Stored entries
------------------------------------------------------------------------

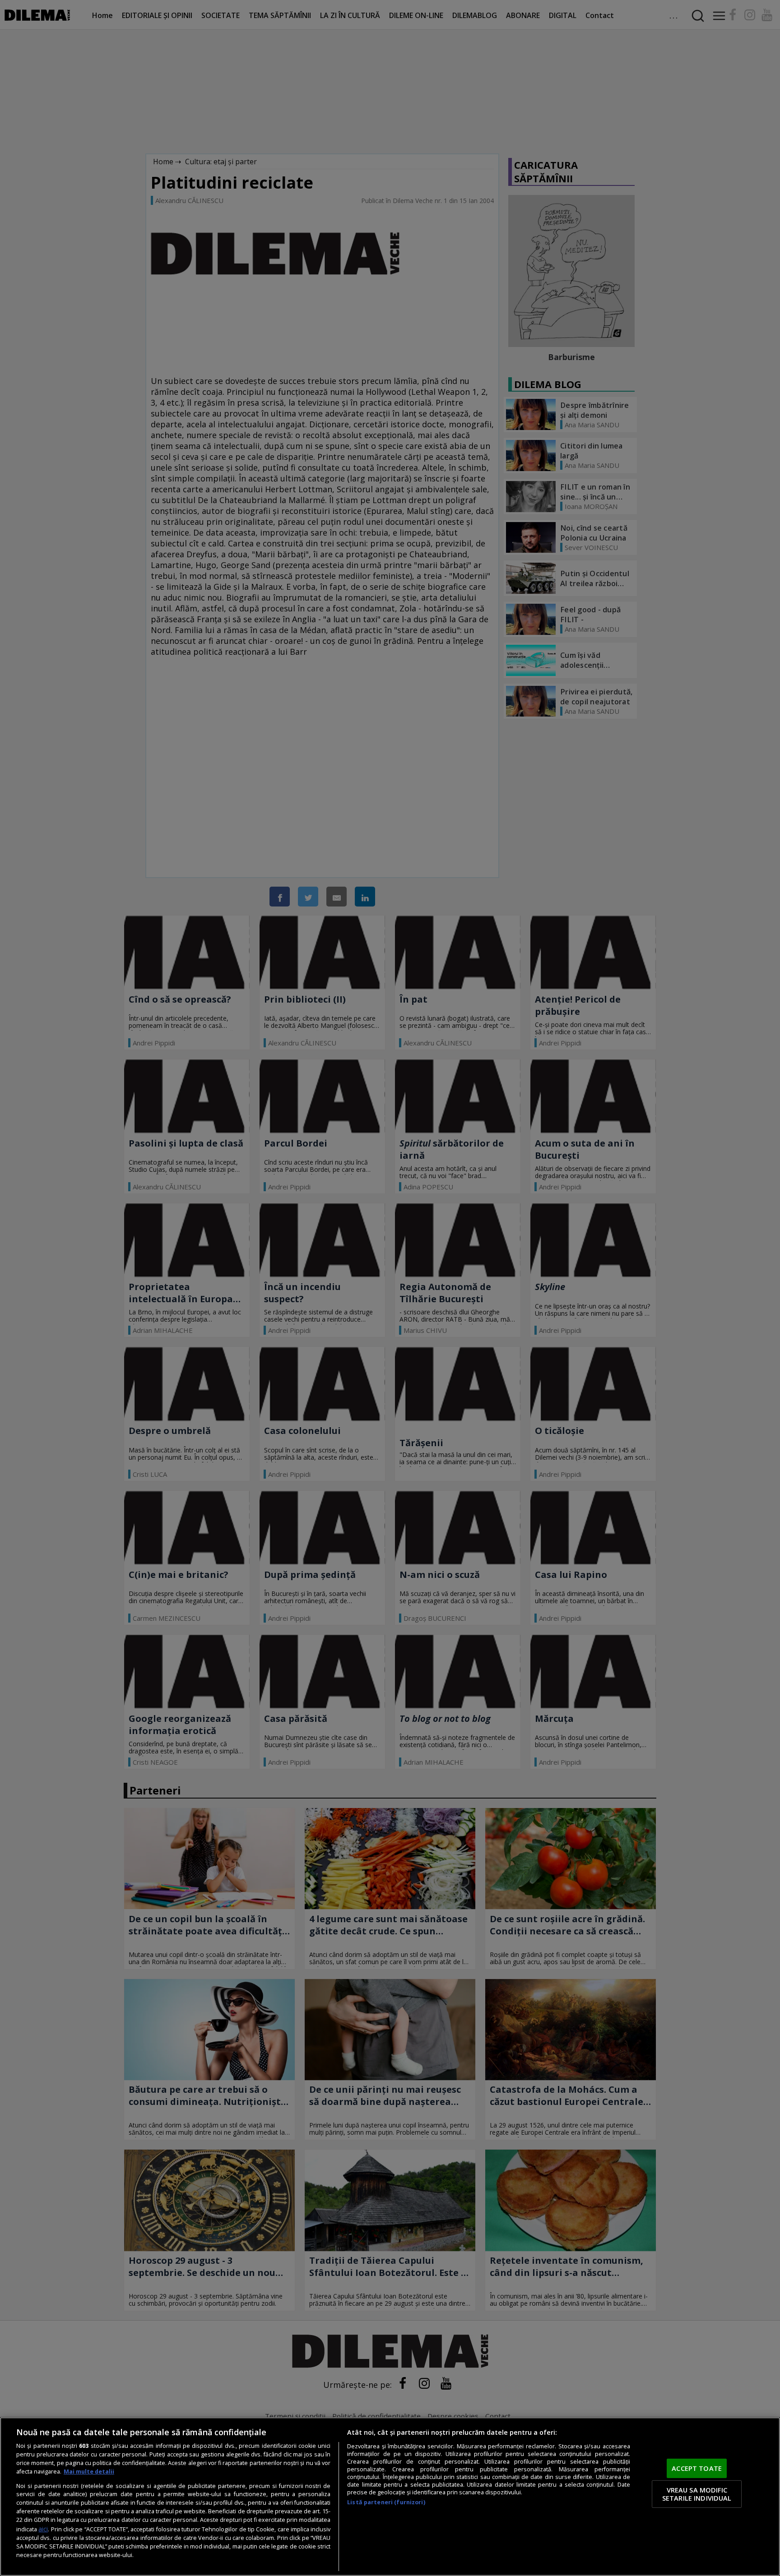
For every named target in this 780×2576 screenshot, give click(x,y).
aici (43, 2529)
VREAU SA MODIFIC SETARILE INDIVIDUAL (697, 2493)
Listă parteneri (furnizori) (386, 2502)
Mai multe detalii (89, 2471)
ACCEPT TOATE (697, 2468)
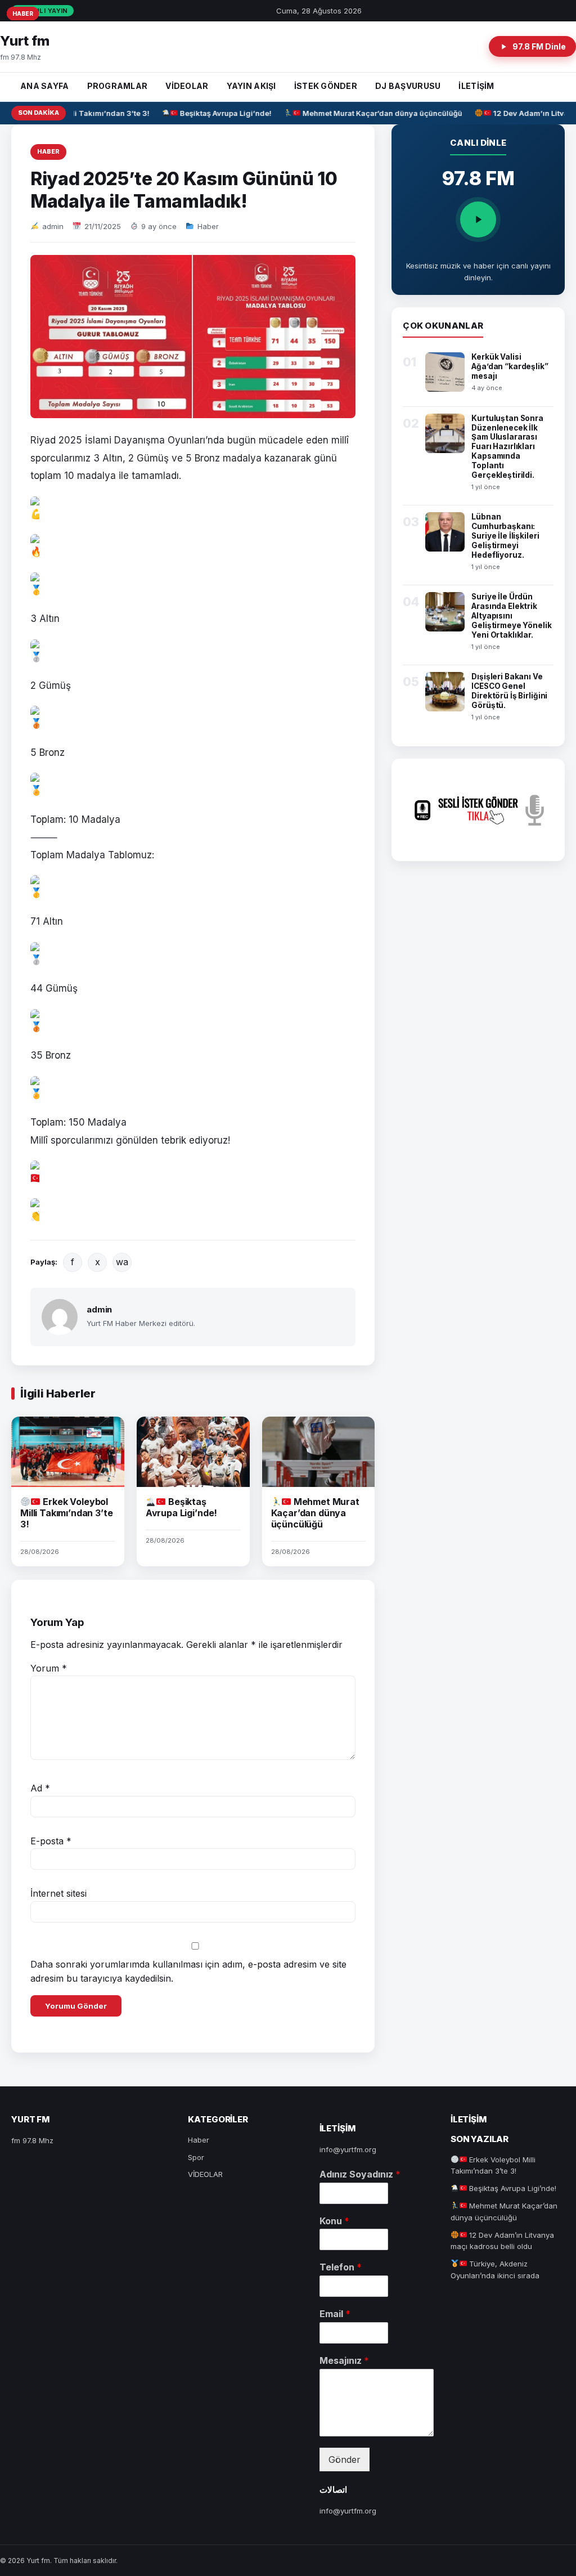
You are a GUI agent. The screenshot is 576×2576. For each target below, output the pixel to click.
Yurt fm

------------------------------------------------------------------------

How to complete this task —
Could you please repeat the entries above exactly, with every picture left out?

Task answer —
For every named target in this 780×2576 screenshot, give click(x,y).
aici (43, 2529)
VREAU SA MODIFIC SETARILE INDIVIDUAL (697, 2493)
Listă parteneri (furnizori) (386, 2502)
Mai multe detalii (89, 2471)
ACCEPT TOATE (697, 2468)
You are a GUI agent. The screenshot is 576×2576. For each target below, output the pixel to click.
Yurt fm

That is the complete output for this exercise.